PESHAWAR: Lately, we have been witnessing blue displays all over social media. The users have been changing their display pictures to Blue, showing solidarity with the protestors of Sudan against the brutality that killed dozens of people in Khartoum; the capital of Sudan.
BUT WHY BLUE?
Does the flag of Sudan represent the colour blue or is blue the colour of unity? It’s clearly none of them, it was to respect the memory of one of the people in victims: Mohamed Mattar, whose most loved colour was apparently blue. The 26-year-old was shot down during the crackdown on June, 3 while protecting two women outside the Military headquarters.
The crises in Sudan is not a newborn but it’s been growing for long. That is from 1956 – Sudan becoming independent to 1983 wherePresident Numeiri introduces Sharia Islamic law. Then to start of the conflict in the Darfur region in 2003 following the 2009 International criminal court’s arrest warrant against Omar Bashir, being alleged of war crimes and humanity crimes relating to the conflict in Darfur. Not to forget its 2011 secession forming the Republic of South Sudan. The secession of South Sudan bought about different financial shocks out of which the most significant shock was the loss of oil revenue that accounted for the greater part of Sudan’s government.
This bought down the economic growth resulting in inflation which together with exceeding fuel prices triggered the brutal protests in September 2013. Further, the nonstop climbing of food prices became a quick reason for the demonstrations that started in December 2018. And now in 2019 Army ousts President Bashir under the background of months of extreme protests against his authoritarian rule, bringing Lieutenant-General Abdel Fattah al-Burhan as chairman of Sudan’s ruling Transitional Military Council on 12 April 2019.
An estimated 383,000 people have died as a result of South Sudan’s civil war. A report revealed by London School of hygiene claims that about half of the Sudanese were killed in fighting as a result of religious rivalries and half died from hunger, diseases and other causes inflamed by conflict.

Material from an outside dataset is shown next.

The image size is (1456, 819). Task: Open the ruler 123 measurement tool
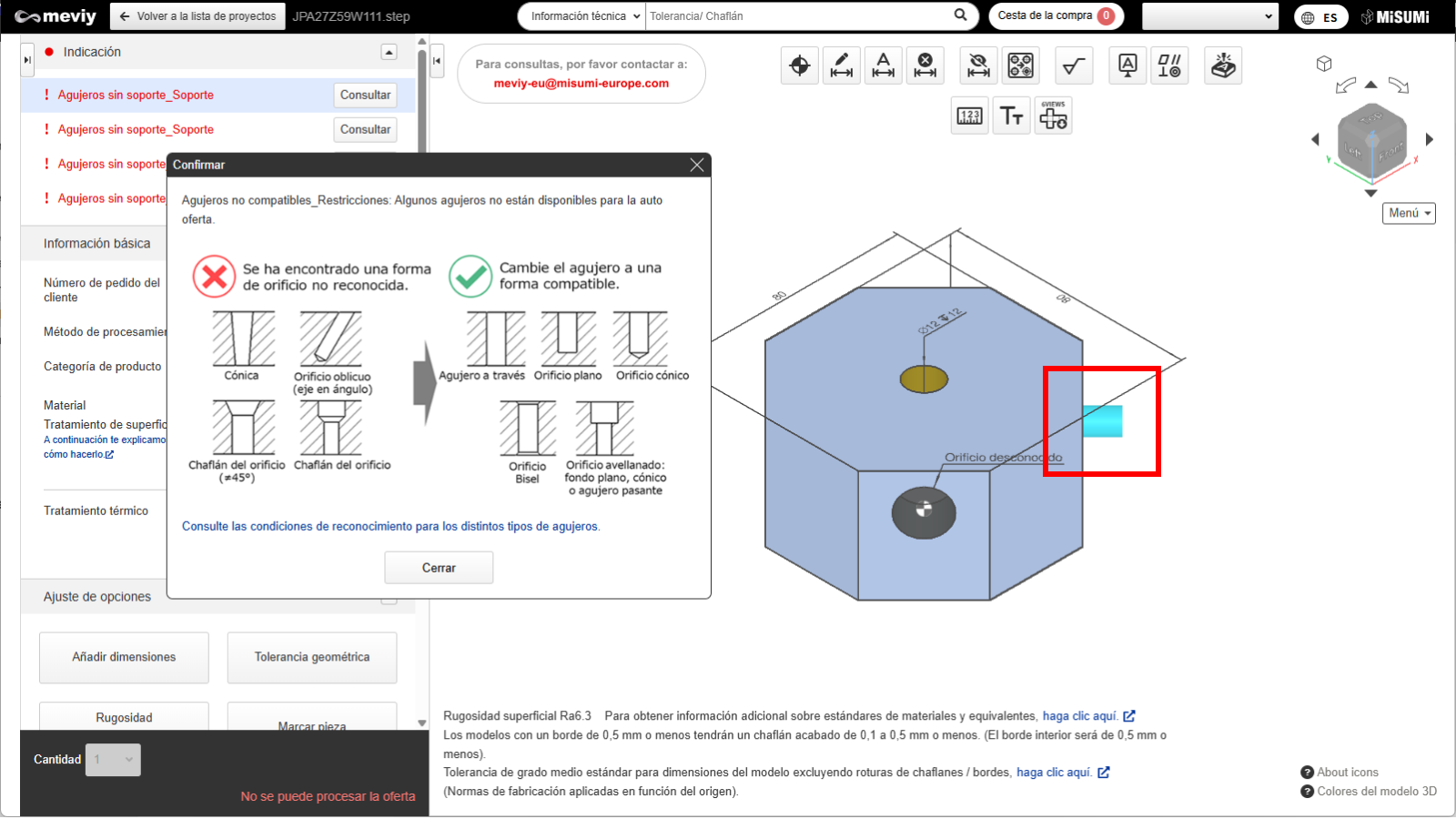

Despite all of these crises, the country military rulers have reduced the internet access leading to a total shutdown. In a little space provided by the internet, the citizen journalists tried their best to communicate inside and outside of the country and organized their social media to spread around the world about the updates from the uprising.

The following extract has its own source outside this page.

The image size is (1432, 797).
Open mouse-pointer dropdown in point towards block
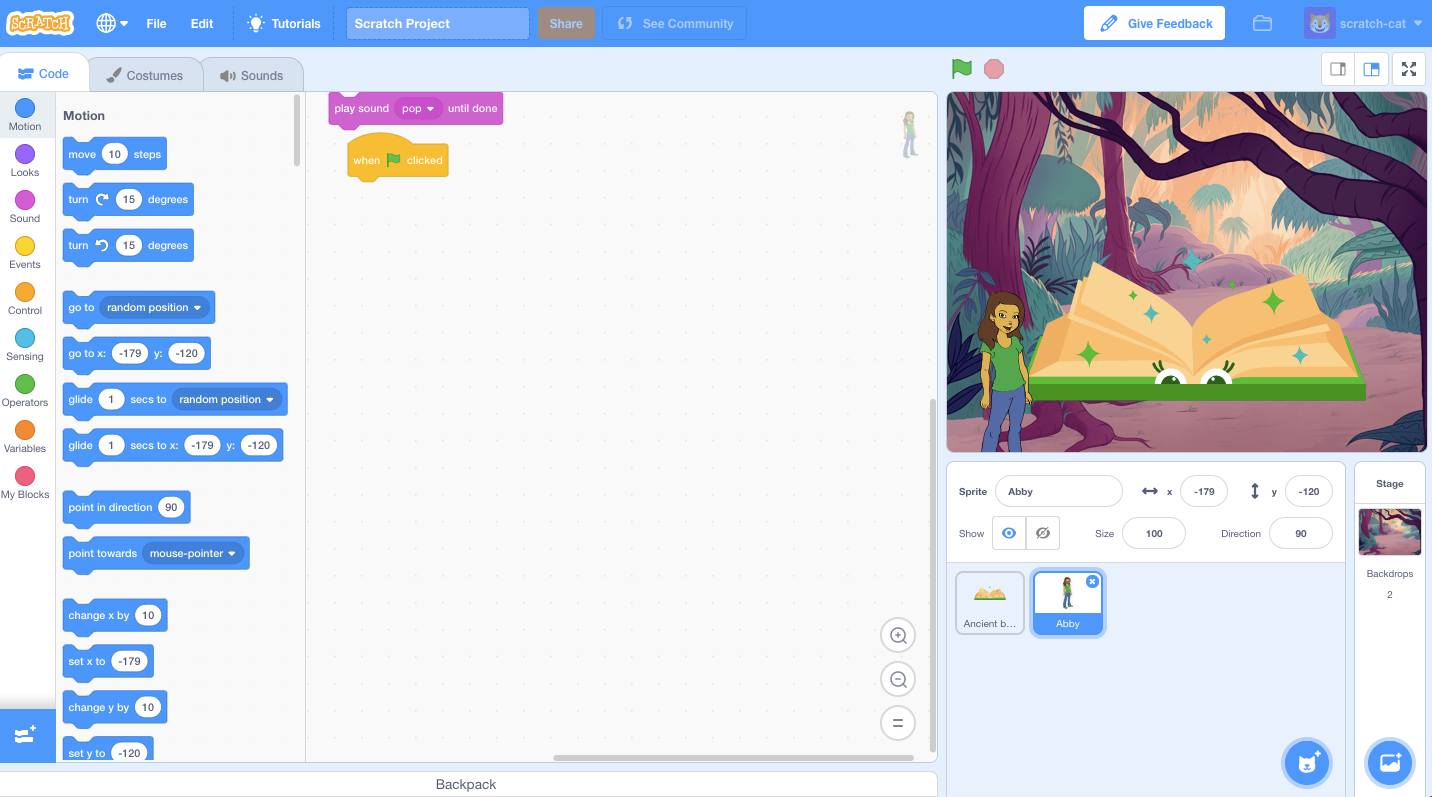232,554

“Sudan is literally in the dark right now,” said 25-year-old Aza Elnimah, a young Sudanese professional based in Qatar. “We don’t know what’s happening. So, if something happens, how are we going to be able to get that footage out? The only way we can reach our families now is through telephone, but that still isn’t enough.” (Source: ALJAZEERA)

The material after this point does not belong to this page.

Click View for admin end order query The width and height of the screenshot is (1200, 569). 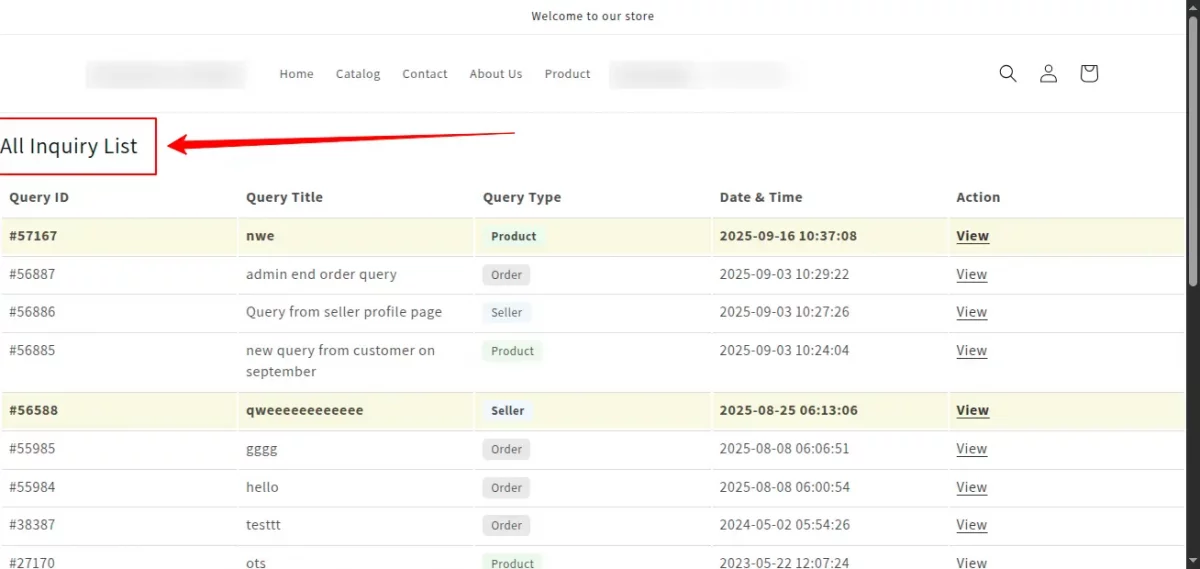point(971,275)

The shutdown for Sudanese people seems unfair but what about the Pakistani media who have the platform to speak up for them but it is mouth shut for a country that has 97% of the Muslim population. None of the media channels is airing the humanitarian crises that Sudan is going through and thus it leaves us with a question that: who owns the remote control to Pakistani media?
The ongoing crises we see and the blood shedding we hear about Is hard to ignore but it has been made escapable to flew off our minds. Indeed, to find out the hidden reasons is our job but before that standing with them is, I believe more of a necessity to assure that the world knows how hard of a time it is for them. But the good news just recently pops up on CNN which showed the unity of Sudanese brings for them the success of their revolution.
Sudanese natives rampaged of the capital, Khartoum, Friday to celebrate a power-sharing agreement that could finish a weeks-in length standoff between the decision Transitional Military Council and the opposition union.
Sudan’s military administration and the nation’s professional vote-based system development have consented to shape a rotating, joint sovereign board that will administer “for the following three years.” Mohamed el-Hassan Labat, the African Union’s envoy to Sudan, said early Friday.
Under the understanding, the military board will be responsible for the nation’s authority for the initial 21 months. A nonmilitary personnel organization will administer the board during the accompanying year and a half. Thus, Sudanese people declared:
“Today our revolution has won and it waves the flags of victory.”